Ursinus CS 372: Digital Music Processing, Spring 2025

Assignment 5: The Concatenator (50 Points)

Chris Tralie

Click here to listen to musical statements

Background/Logistics
- Learning Objectives
- What To Submit
Programming Tasks

The Story Behind The Concatenator

This is the first time in my career that I'm creating an assignment based on something I created, and this is an exciting moment for me. Click here to see a story about The Concatenator that Ursinus news wrote. Also watch the video below to see a more detailed story Ben Cantil, my co-author on the work and the artist who inspired this work and helped me to test out my invention, tells about how this came about:

Background / Logistics

We saw in class that it is possible to use Nonnegative Matrix Factorization to decompose an audio clip into a set of K sonic source templates stored in an win_length x K matrix W, as well as a matrix of activations over time for each of these sources stored in a K x nwin matrix H so that the matrix multiplication WH approximates an absolute magnitude spectrogram V. The main application we focused on was "unmixing," or separating an audio track into its different instrument components. This is also sometimes referred to as the "cocktail party problem," since we're trying to filter out one sound from the superposition of many, just like one might try to focus on the speech coming from the person in front of them in the midst of a cacophony of sound at a cocktail party.

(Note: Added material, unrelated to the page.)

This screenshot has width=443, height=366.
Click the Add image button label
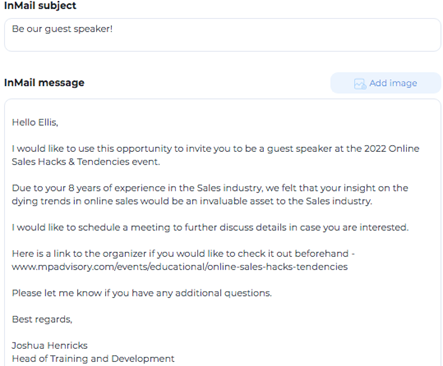[393, 83]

In addition to audio unmixing and learning musical instrument templates from audio, the mathematics that were developed for NMF can also be used to create a novel instrument for musical expression. In addition to being given a spectrogram V, we are also the W of templates, which remains fixed, and our job is only to learn H. In this way, we can think of the problem not as one of unmixing, but of learning how to activate a set of templates we're given to best match a target V. This is referred to as "musaicing" in this paper by Thomas Driedger et. al.. The musaicing technique in that paper is referred to as the "Let It Bee" technique, and it earned its name by showing how using V as the spectrogram for a clip of Let It Be from The Beatles, and inputting W as the spectrogram of a bunch of bees buzzing.

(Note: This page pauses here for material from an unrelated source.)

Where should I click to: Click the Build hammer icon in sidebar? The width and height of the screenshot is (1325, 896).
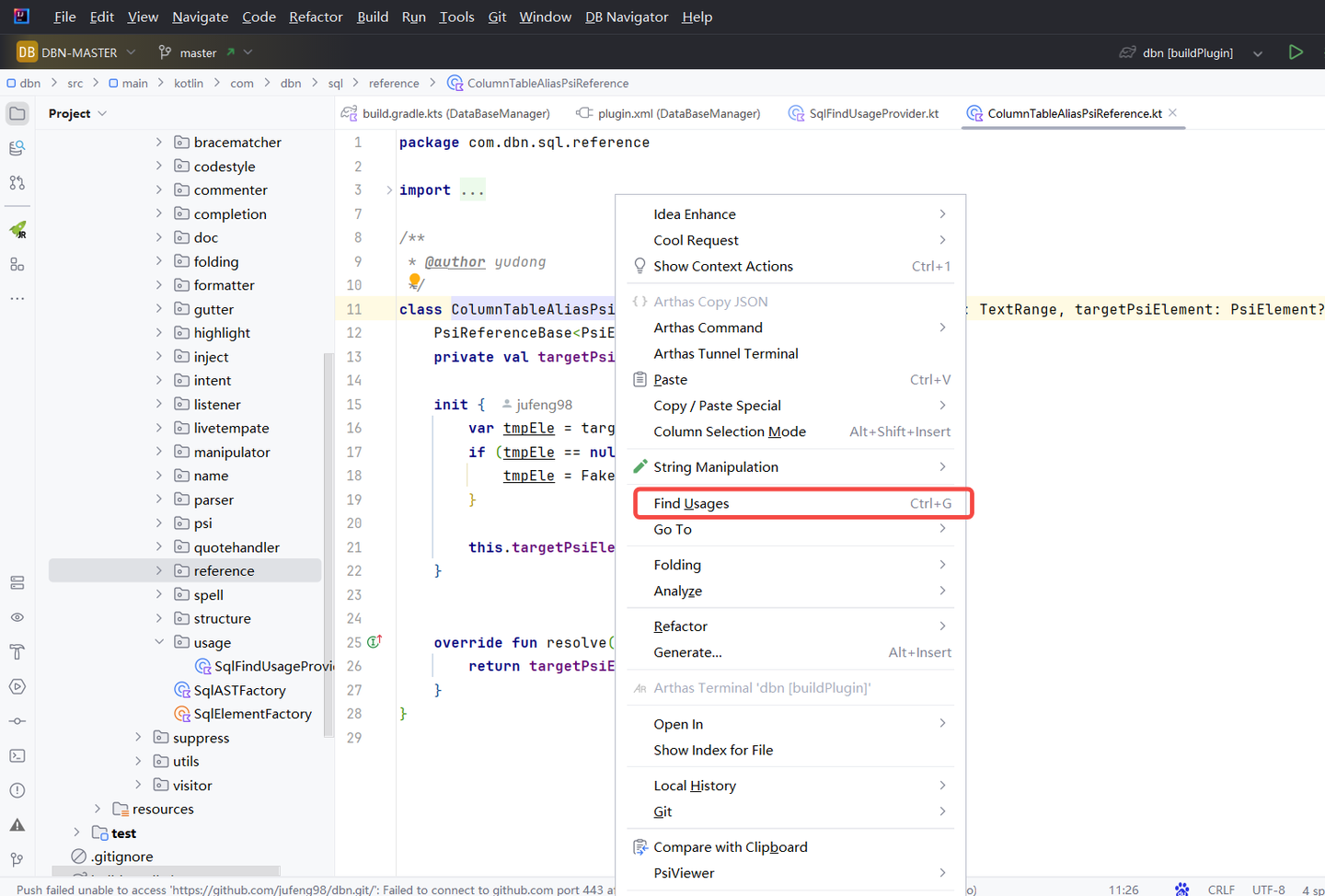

I followed up with this idea in a paper last year called "The Concatenator: A Bayesian Approach To Real Time Concatenative Musaicing", which is what you'll implement in this homework. This addressed the problem of Driedger's technique not being able to scale to corpora more than a few minutes long. It does this by running tons of tiny NMF problems in parallel and figuring out which ones work the best. Have a look also at the supplementary material for this paper, as well as my summary video below:

This has also led to a product by the company DataMind Audio. Below, my co-author Ben Cantil, or "Encanti" showed off a demo of the product when it was released last fall:

The algorithm is a bit complex, so we will only be implementing a vanilla version of it that won't be as fast as the real thing. Still, you will get a taste for all of the steps of the algorithm. In every step, I'll provide examples using buzzing bees as a corpus:

And The Beatles "Let It Be" as a target:

By the end of the assignment, you'll have a result similar to the following:

The most fun part of this assignment, though, should be when students choose their own corpus/target combinations for the musical statement.

Learning Objectives

Practice numpy arrays, methods, and for loops in the service of musical applications
Modify algorithms for nonnegative matrix factorization
Programmatically promote temporal continuity in audio reconstructions using particle filters
Compose music in a cutting edge style

Getting Starter / What To Submit

Click here to download the starter code for this assignment. You'll be editing musaic.py, and you can run tests in Tester.ipynb

When you are finished, submit musaic.py to canvas, as well as an audio file for your musical statement, and a description of your corpus and target. Finally, indicate a title for your musical statement, and name/pseudonym you'd like to use in the music gallery on our class web site, and indicate the names of any buddies you worked with.

Programming Tasks

Our end goal is to mix together the best p windows from the corpus at every moment in time to match the target. We're going to slowly build up in complexity, starting with a total corporal cacophony and ending with a result that matches the rhythmic aspects and pitch of the target better.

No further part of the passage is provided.